[ 
https://issues.apache.org/jira/browse/HBASE-26021?page=com.atlassian.jira.plugin.system.issuetabpanels:comment-tabpanel&focusedCommentId=17368776#comment-17368776
 ] 

Viraj Jasani edited comment on HBASE-26021 at 6/24/21, 6:47 PM:
----------------------------------------------------------------

Here are HBase proto messages:
{code:java}
/**
 * Table Schema
 * Inspired by the rest TableSchema
 */
message TableSchema {
  optional TableName table_name = 1;
  repeated BytesBytesPair attributes = 2;
  repeated ColumnFamilySchema column_families = 3;
  repeated NameStringPair configuration = 4;
}

/** Denotes state of the table */
message TableState {
  // Table's current state
  enum State {
    ENABLED = 0;
    DISABLED = 1;
    DISABLING = 2;
    ENABLING = 3;
  }
  // This is the table's state.
  required State state = 1;
  required TableName table = 2;
  optional uint64 timestamp = 3;
}

/** On HDFS representation of table state. */
message TableDescriptor {
  required TableSchema schema = 1;
  optional TableState.State state = 2 [ default = ENABLED ];
}

{code}
Serialization in FSTableDescriptors:
{code:java}
private static void writeTD(final FileSystem fs, final Path p, final 
TableDescriptor htd)
throws IOException {
  FSDataOutputStream out = fs.create(p, false);
  try {
    // We used to write this file out as a serialized HTD Writable followed by 
two '\n's and then
    // the toString version of HTD.  Now we just write out the pb serialization.
    out.write(htd.toByteArray());
  } finally {
    out.close();
  }
}
{code}
Before this patch, we used to serialize "HTableDescriptor" in place of 
"TableDescriptor" in above method (as [~apurtell] mentioned).

 

TableDescriptor/HTableDescriptor's toByteArray():
{code:java}
/**
 * @return This instance serialized with pb with pb magic prefix
 * @see #parseFrom(byte[])
 */
public byte [] toByteArray() {
  return ProtobufUtil.prependPBMagic(convert().toByteArray());
}
{code}
Here is the main difference in both convert():

HTableDescriptor#convert converts TD to HBaseProtos.TableSchema (mentioned in 
first code block above) whereas TableDescriptor#convert converts TD to 
HBaseProtos.TableDescriptor (mentioned in first code block above).
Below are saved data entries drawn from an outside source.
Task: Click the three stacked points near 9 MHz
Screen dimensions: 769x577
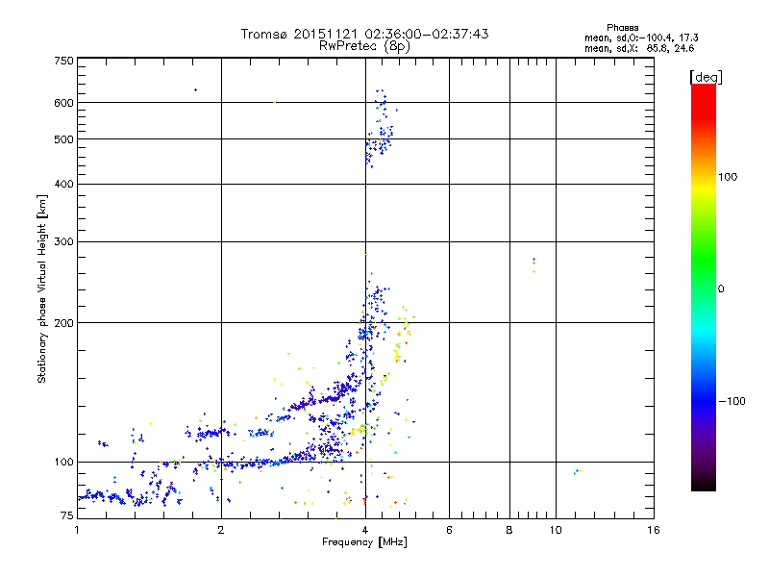Action: point(533,265)

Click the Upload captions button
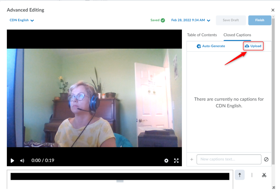tap(253, 46)
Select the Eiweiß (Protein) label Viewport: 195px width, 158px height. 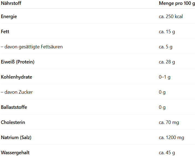tap(18, 62)
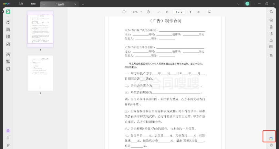Select the Crop Pages tool

pyautogui.click(x=8, y=62)
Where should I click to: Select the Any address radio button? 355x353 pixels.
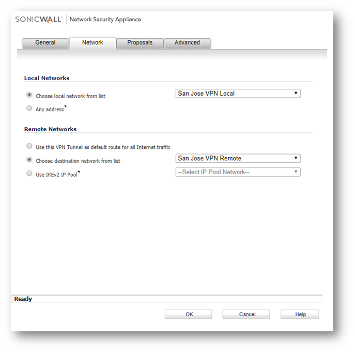pyautogui.click(x=29, y=109)
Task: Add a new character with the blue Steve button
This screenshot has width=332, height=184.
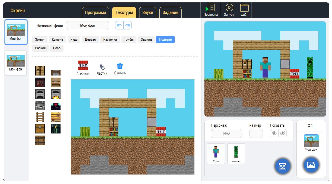Action: tap(282, 166)
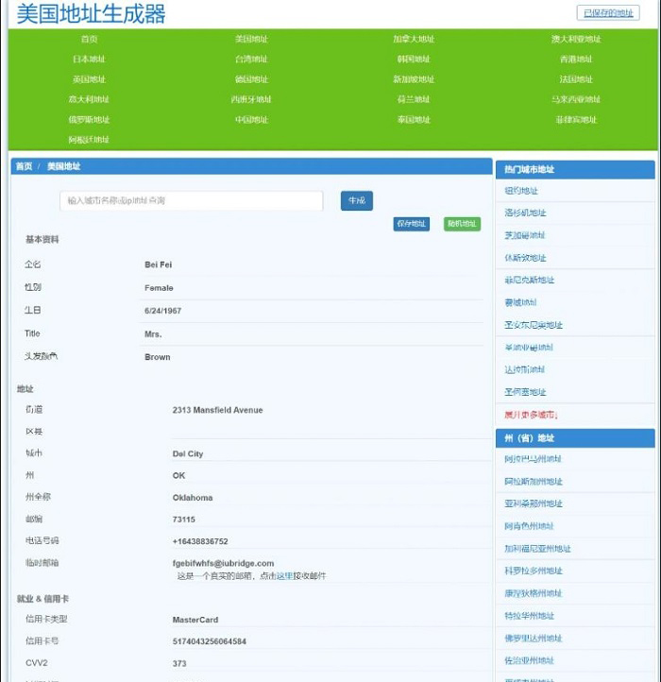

As per Proto 
message definitions, HBaseProtos.TableDescriptor contains 2 fields: 
HBaseProtos.TableSchema and HBaseProtos.TableState.State, so state is the 
additional field.

HBase 2 deserializes only HBaseProtos.TableSchema as per this code:
{code:java}
/**
 * @param bytes A pb serialized {@link ModifyableTableDescriptor} instance
 * with pb magic prefix
 * @return An instance of {@link ModifyableTableDescriptor} made from
 * <code>bytes</code>
 * @throws DeserializationException
 * @see #toByteArray()
 */
private static TableDescriptor parseFrom(final byte[] bytes)
        throws DeserializationException {
  if (!ProtobufUtil.isPBMagicPrefix(bytes)) {
    throw new DeserializationException("Expected PB encoded 
ModifyableTableDescriptor");
  }
  int pblen = ProtobufUtil.lengthOfPBMagic();
  HBaseProtos.TableSchema.Builder builder = 
HBaseProtos.TableSchema.newBuilder();
  try {
    ProtobufUtil.mergeFrom(builder, bytes, pblen, bytes.length - pblen);
    return ProtobufUtil.toTableDescriptor(builder.build());
  } catch (IOException e) {
    throw new DeserializationException(e);
  }
}
{code}
HBase 2's HBase proto does not even have TableDescriptor message, this is odd. 
This means that HBASE-7767 introduced HBaseProtos.TableDescriptor and later it 
was reverted as well and now it's no longer being used.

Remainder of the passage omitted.